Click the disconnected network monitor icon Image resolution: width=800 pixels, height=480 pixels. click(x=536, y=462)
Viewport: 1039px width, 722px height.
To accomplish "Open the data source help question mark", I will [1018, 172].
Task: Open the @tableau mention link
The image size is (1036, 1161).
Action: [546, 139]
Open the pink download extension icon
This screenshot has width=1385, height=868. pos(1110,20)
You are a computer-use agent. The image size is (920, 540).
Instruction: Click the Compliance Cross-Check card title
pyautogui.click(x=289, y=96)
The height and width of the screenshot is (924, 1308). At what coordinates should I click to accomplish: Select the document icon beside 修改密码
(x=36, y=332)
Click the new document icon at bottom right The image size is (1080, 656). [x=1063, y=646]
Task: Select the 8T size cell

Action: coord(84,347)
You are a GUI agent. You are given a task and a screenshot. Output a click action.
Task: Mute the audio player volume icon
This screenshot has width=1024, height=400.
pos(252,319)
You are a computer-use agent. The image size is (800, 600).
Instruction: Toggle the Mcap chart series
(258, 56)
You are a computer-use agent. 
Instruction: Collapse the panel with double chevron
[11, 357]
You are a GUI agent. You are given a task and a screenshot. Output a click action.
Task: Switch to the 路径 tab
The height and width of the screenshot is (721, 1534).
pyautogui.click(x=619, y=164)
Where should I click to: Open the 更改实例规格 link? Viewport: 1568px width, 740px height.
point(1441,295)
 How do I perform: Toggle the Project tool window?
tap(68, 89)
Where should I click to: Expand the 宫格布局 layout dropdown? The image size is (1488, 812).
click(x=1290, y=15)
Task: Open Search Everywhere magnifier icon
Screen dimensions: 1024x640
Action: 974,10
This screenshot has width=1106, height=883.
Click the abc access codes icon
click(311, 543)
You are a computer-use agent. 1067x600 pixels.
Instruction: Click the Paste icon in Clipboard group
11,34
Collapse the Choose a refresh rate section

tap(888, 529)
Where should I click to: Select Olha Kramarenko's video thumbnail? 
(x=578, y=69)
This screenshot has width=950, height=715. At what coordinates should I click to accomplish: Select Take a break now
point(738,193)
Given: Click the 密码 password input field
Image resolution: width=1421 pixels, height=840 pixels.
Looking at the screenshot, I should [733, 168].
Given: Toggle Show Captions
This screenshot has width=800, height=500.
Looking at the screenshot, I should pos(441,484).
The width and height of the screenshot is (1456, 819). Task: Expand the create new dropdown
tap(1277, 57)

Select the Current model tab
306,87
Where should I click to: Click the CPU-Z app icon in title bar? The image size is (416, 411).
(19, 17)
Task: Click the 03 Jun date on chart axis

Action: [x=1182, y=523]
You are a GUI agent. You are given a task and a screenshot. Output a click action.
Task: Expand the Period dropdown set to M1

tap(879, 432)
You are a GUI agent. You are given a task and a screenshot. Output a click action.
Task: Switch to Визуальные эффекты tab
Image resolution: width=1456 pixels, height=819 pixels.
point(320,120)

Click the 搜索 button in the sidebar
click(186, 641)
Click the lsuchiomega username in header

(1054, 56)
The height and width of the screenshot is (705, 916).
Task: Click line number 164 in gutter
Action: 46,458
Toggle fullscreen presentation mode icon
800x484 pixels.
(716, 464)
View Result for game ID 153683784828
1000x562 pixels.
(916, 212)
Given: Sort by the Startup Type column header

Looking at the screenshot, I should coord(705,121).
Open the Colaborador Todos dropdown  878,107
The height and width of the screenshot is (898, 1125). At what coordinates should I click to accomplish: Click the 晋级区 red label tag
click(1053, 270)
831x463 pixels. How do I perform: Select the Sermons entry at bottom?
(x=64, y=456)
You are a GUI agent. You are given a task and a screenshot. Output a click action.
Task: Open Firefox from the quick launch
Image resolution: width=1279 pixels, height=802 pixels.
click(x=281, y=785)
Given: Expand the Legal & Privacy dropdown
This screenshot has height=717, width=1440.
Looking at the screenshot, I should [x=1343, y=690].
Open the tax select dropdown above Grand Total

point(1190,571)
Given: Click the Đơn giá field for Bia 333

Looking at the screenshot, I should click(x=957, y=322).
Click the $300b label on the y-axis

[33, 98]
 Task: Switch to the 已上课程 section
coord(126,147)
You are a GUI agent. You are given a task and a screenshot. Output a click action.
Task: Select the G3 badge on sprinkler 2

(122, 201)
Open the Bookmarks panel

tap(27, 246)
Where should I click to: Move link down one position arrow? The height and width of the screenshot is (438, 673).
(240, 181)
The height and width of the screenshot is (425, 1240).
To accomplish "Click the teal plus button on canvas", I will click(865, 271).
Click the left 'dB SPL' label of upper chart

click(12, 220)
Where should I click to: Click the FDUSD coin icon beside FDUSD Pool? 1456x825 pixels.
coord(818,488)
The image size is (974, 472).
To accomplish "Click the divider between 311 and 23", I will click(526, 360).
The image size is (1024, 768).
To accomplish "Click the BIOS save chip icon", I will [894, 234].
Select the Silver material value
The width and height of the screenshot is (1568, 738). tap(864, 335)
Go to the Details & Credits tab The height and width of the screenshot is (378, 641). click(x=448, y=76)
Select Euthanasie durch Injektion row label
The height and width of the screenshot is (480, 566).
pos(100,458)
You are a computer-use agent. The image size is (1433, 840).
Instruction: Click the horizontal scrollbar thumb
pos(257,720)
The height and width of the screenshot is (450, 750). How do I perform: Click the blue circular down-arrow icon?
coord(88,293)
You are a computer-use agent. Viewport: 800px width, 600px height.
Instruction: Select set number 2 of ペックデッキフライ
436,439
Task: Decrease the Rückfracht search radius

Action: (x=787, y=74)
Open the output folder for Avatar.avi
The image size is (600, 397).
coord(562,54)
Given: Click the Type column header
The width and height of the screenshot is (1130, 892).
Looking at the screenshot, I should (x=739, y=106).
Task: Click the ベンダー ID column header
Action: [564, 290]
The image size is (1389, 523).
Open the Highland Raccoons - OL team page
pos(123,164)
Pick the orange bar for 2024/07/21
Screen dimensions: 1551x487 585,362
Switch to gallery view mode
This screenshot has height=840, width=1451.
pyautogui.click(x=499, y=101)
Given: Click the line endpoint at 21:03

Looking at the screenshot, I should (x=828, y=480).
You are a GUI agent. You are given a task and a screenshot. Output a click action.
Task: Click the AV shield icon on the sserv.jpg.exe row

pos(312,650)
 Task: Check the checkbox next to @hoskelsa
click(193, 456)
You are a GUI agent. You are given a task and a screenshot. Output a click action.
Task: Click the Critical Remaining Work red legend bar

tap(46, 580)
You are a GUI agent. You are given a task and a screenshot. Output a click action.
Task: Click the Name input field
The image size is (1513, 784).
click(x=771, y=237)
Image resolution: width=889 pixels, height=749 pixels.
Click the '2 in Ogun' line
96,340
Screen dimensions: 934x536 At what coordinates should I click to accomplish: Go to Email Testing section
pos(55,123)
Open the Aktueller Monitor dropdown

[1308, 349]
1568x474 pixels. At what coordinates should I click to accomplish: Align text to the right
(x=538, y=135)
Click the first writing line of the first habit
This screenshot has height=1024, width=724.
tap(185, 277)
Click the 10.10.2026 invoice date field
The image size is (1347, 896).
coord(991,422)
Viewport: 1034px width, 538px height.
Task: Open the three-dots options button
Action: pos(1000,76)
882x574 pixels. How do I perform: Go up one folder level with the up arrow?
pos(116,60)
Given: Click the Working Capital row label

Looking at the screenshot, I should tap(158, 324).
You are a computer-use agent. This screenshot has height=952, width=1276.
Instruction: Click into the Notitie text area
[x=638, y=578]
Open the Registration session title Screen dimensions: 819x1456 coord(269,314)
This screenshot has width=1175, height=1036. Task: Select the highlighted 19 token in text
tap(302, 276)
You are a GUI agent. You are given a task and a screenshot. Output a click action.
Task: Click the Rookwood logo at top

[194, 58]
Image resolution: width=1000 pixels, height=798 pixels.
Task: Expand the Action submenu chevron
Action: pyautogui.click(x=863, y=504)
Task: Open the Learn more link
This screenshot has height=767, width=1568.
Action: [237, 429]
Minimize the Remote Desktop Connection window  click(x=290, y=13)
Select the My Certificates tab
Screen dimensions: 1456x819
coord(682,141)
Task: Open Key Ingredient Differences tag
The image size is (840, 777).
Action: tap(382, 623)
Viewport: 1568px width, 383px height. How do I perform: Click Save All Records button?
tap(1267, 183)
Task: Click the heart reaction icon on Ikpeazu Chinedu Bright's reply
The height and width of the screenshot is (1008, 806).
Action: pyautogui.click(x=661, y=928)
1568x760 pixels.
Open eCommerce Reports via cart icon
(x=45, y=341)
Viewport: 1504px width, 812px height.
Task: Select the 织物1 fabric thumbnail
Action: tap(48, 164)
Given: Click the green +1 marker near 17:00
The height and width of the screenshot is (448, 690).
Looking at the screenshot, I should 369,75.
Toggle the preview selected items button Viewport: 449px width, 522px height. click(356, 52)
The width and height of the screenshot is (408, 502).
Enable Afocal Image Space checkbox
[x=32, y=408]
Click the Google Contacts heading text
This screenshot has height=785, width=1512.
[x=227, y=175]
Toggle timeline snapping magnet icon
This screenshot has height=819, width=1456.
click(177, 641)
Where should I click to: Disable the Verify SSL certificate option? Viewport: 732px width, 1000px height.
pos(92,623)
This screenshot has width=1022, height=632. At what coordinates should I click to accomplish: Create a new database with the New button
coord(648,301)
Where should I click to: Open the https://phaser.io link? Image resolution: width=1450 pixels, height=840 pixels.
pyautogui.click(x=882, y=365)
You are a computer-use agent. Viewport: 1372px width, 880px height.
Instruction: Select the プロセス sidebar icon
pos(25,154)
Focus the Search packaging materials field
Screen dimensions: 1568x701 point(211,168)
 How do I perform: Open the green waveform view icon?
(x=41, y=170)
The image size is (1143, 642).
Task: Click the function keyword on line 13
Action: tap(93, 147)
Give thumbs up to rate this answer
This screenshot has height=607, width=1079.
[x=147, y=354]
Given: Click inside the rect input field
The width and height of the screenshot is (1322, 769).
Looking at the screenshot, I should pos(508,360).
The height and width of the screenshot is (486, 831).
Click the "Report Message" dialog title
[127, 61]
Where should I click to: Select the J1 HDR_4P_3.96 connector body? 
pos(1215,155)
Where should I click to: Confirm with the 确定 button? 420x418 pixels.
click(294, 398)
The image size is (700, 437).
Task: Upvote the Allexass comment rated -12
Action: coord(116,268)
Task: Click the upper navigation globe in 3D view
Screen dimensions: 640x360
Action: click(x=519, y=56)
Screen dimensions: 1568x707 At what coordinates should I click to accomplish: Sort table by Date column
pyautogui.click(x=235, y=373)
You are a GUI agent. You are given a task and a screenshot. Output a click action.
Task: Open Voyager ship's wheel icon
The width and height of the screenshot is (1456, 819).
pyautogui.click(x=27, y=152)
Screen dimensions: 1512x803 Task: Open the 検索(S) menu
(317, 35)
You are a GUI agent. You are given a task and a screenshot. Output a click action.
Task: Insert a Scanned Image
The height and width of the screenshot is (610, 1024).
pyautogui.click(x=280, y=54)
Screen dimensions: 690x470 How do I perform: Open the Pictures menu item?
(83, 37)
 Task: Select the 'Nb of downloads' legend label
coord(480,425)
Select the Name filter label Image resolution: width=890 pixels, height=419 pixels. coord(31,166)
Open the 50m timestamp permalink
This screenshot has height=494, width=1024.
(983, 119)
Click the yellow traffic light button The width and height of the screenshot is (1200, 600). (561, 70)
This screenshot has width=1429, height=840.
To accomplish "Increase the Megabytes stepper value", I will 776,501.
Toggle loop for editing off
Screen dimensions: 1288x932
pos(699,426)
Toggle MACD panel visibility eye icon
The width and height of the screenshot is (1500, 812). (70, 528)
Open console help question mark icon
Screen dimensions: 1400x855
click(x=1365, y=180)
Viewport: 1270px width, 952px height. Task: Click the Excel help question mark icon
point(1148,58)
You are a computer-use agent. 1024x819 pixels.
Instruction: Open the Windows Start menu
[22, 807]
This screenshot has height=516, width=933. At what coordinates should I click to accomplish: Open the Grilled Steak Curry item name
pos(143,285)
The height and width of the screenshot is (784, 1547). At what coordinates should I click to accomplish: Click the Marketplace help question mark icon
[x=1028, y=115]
:::::
### Instructions to follow
Copy the entries verbatim, starting at the line that contains "Open the 50m timestamp permalink" and ending after the line that contains "I will 776,501.".

### Reply to the exercise
Open the 50m timestamp permalink
This screenshot has height=494, width=1024.
(983, 119)
Click the yellow traffic light button The width and height of the screenshot is (1200, 600). (561, 70)
This screenshot has width=1429, height=840.
To accomplish "Increase the Megabytes stepper value", I will 776,501.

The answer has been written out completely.